You leave your parents after marriage by emotionally separating yourself from them. This means setting up clear boundaries that will allow you to give priority to your spouse, support yourself, set up your own rules, and care for your parents without obligation.

Thank God we’re all doing great now. The transformation began when we started to draw clear lines in our relationships. I know this may sound selfish, rude, or even rebellious. But what these lines truly represents is respect. Respect for each other’s interests, resources, and freedom. This article aims to give you ideas on how to set up healthy boundaries with your parents after marriage. It is inspired by the book, Boundaries, by Dr. Henry Cloud and John Townsend.

I highly recommend you get a copy of the book if you want to dive deeper into this topic. You can purchase it by following the links in the recommended reading section below. I’ll earn coffee money from the referral with no extra cost to you.

Disclaimer: this post is based on the author’s own experiences and opinions.

Mother and son cooking in messy kitchen.
Mother and son cooking in a messy kitchen.

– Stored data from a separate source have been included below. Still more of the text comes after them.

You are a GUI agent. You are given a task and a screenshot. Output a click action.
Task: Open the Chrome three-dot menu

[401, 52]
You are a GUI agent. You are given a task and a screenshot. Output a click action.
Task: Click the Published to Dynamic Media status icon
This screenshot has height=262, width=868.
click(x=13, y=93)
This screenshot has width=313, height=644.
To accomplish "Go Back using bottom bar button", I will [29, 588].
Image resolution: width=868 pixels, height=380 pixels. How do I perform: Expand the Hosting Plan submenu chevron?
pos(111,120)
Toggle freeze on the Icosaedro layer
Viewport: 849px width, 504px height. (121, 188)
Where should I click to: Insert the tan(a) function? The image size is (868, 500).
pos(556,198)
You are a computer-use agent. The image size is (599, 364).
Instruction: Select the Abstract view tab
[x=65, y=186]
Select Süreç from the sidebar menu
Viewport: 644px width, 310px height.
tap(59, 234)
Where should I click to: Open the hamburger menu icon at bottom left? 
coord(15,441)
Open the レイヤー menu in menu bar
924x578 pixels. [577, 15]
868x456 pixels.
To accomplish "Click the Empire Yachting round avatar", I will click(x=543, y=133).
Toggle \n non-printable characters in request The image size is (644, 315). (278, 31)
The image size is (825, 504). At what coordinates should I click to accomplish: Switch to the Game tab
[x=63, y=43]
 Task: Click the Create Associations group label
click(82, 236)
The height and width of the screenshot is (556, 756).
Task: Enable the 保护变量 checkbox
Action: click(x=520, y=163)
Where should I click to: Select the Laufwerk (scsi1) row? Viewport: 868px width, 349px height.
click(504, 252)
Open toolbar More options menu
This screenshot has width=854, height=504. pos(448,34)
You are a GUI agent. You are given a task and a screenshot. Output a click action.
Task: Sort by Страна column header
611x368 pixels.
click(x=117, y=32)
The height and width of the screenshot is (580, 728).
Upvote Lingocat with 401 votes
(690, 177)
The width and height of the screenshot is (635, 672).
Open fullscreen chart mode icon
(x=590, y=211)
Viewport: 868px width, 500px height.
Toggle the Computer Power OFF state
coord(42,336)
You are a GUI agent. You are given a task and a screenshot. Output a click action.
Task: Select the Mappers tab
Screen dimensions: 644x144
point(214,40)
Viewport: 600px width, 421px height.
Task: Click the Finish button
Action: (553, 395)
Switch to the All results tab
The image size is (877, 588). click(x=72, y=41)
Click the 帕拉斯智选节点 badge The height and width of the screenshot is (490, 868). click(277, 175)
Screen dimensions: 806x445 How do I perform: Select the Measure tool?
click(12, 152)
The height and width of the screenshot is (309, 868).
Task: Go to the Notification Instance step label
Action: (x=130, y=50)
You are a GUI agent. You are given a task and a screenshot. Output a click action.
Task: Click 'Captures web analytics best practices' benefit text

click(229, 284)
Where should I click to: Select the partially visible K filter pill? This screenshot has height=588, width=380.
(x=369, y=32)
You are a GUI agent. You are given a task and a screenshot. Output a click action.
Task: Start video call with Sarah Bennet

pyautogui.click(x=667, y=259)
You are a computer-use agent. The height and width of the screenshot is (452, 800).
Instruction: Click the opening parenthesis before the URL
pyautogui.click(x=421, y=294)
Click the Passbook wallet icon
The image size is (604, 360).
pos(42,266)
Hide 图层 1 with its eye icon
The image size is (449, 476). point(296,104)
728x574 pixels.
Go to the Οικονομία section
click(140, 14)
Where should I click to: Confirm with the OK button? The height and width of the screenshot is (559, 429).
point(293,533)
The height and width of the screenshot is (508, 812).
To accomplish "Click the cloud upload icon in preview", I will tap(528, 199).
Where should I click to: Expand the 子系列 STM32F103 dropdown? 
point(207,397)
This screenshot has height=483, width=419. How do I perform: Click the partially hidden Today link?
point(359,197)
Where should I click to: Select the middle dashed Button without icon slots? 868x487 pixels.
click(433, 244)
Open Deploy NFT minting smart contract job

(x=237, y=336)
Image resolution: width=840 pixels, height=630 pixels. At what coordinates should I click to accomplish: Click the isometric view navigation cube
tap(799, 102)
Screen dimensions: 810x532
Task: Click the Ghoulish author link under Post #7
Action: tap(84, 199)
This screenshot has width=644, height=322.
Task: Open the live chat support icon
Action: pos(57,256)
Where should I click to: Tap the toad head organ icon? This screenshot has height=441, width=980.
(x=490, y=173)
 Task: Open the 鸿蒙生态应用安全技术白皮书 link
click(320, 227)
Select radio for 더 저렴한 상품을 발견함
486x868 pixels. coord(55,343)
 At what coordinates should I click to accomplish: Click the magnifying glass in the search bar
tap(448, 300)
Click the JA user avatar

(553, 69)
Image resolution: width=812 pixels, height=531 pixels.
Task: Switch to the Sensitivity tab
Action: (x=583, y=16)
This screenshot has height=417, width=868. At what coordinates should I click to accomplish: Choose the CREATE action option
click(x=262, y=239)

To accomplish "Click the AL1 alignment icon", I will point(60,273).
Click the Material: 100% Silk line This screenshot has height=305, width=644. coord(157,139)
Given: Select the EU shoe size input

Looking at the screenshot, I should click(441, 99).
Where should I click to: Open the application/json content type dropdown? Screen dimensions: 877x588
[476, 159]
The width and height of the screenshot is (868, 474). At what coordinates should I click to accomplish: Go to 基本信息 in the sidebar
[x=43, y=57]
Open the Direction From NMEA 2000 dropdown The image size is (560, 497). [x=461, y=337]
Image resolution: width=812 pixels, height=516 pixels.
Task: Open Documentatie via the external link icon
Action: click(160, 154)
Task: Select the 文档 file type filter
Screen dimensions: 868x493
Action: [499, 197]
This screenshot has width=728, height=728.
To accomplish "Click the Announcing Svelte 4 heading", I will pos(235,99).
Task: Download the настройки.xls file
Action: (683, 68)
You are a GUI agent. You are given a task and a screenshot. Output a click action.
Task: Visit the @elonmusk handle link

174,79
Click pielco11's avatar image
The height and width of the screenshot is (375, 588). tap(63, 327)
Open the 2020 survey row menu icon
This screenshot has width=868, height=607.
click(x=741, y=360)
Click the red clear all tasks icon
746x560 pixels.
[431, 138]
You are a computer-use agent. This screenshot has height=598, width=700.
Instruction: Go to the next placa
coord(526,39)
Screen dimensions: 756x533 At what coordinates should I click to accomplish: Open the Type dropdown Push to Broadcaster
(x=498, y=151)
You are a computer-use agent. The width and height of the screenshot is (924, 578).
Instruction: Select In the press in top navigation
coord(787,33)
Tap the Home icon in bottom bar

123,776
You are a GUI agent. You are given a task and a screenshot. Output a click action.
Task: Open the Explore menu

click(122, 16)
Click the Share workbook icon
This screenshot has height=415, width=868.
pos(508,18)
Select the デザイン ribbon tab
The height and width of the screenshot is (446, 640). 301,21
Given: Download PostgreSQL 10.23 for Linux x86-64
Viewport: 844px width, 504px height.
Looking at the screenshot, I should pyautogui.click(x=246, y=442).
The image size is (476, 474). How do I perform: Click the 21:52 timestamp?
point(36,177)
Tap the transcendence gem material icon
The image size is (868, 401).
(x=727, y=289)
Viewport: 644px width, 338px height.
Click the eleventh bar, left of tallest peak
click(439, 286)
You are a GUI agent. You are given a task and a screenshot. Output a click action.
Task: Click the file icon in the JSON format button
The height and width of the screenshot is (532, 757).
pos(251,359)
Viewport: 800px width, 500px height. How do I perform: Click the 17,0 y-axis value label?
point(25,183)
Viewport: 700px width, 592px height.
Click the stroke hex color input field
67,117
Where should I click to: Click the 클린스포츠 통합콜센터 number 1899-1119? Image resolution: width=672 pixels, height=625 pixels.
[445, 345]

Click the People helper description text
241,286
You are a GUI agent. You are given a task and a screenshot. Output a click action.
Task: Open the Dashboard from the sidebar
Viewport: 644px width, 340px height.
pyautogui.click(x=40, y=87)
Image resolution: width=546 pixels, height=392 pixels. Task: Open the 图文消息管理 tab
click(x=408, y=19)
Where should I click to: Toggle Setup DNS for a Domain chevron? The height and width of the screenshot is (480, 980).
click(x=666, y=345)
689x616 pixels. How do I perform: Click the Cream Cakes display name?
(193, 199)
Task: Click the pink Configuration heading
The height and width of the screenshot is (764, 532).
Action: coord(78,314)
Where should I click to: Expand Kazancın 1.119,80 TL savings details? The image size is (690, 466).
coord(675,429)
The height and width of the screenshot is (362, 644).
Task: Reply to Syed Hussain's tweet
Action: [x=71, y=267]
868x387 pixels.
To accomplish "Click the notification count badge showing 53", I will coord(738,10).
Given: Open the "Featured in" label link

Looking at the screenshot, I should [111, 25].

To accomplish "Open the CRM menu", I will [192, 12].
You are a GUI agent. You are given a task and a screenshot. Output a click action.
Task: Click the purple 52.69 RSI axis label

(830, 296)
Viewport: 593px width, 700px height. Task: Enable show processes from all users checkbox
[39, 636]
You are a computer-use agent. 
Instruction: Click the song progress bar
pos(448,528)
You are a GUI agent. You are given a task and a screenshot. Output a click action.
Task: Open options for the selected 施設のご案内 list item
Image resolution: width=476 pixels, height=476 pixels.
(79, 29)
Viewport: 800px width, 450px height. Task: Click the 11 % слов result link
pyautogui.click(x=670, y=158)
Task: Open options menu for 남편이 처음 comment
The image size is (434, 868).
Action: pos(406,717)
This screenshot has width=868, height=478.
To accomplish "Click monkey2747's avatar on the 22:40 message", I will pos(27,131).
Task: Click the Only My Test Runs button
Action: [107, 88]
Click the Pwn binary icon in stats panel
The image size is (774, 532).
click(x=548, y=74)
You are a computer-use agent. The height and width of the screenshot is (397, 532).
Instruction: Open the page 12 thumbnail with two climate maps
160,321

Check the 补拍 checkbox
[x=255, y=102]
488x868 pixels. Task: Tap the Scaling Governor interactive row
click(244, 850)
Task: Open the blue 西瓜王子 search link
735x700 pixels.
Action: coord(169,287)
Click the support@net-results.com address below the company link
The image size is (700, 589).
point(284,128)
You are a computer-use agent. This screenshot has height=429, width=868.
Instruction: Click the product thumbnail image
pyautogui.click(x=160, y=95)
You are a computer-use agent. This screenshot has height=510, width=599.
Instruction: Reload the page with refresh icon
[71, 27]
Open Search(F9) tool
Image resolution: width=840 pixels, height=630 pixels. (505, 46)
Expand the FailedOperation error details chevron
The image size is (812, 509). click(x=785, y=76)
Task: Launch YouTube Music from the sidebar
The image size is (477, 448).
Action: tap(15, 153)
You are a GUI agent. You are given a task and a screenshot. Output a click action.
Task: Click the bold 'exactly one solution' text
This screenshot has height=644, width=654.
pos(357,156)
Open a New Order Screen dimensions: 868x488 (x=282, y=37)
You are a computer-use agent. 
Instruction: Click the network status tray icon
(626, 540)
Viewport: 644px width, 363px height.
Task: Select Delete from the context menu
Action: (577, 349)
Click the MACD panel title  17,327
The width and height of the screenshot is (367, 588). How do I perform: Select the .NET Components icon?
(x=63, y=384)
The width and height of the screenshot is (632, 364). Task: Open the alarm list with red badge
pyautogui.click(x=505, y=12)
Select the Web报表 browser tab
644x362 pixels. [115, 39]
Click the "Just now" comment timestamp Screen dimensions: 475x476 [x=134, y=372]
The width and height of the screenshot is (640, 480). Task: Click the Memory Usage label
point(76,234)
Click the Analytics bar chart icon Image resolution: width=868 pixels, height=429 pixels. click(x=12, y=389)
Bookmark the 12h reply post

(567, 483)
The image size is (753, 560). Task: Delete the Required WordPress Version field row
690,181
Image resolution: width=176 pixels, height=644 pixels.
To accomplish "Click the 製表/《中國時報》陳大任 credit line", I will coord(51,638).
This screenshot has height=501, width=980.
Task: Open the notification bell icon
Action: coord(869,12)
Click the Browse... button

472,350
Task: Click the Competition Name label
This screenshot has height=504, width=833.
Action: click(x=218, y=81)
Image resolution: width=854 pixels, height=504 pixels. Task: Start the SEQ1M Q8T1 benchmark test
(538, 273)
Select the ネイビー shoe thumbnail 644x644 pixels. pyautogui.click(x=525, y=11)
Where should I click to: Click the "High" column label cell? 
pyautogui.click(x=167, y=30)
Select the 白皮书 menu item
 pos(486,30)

1. Move Out Of Your Parents’ House

Moving out is the easiest and most basic way to set boundaries with your parents. Distance will naturally act as a fence that separates our new family from the old. I lived with my parents for three years before we changed address. The truth is we didn’t have plans to move out. I’m the eldest in the family, so my wife and I have already accepted our fate of taking care of my parents in their old age.

But our plans changed when tension in the family started to brew. I’m not one hundred percent sure when it began, but my suspicion is at the time when our first child was born. It seems like everyone got too excited about their new roles in the family, which eventually resulted in overstepping our personal boundaries:

  • The brother, now an uncle, who likes to play even when it’s already sleeping time.
  • The parents, now grandparents, who offer foods we don’t permit.
  • The sister, now an aunt, who kisses on the lips.
  • We, the new and tired parents, who overthink and overprotect.

I’m sure nobody has any ill-will toward the first baby in the family. Each person has good intentions. Yet those intentions don’t necessarily align with one another. We talked over this matter many times in hopes everybody can look at the same page. But it seems each one of us is already sold in our own positions.This is why putting distance is way better than arguing over something that both parties could be right in their own respect.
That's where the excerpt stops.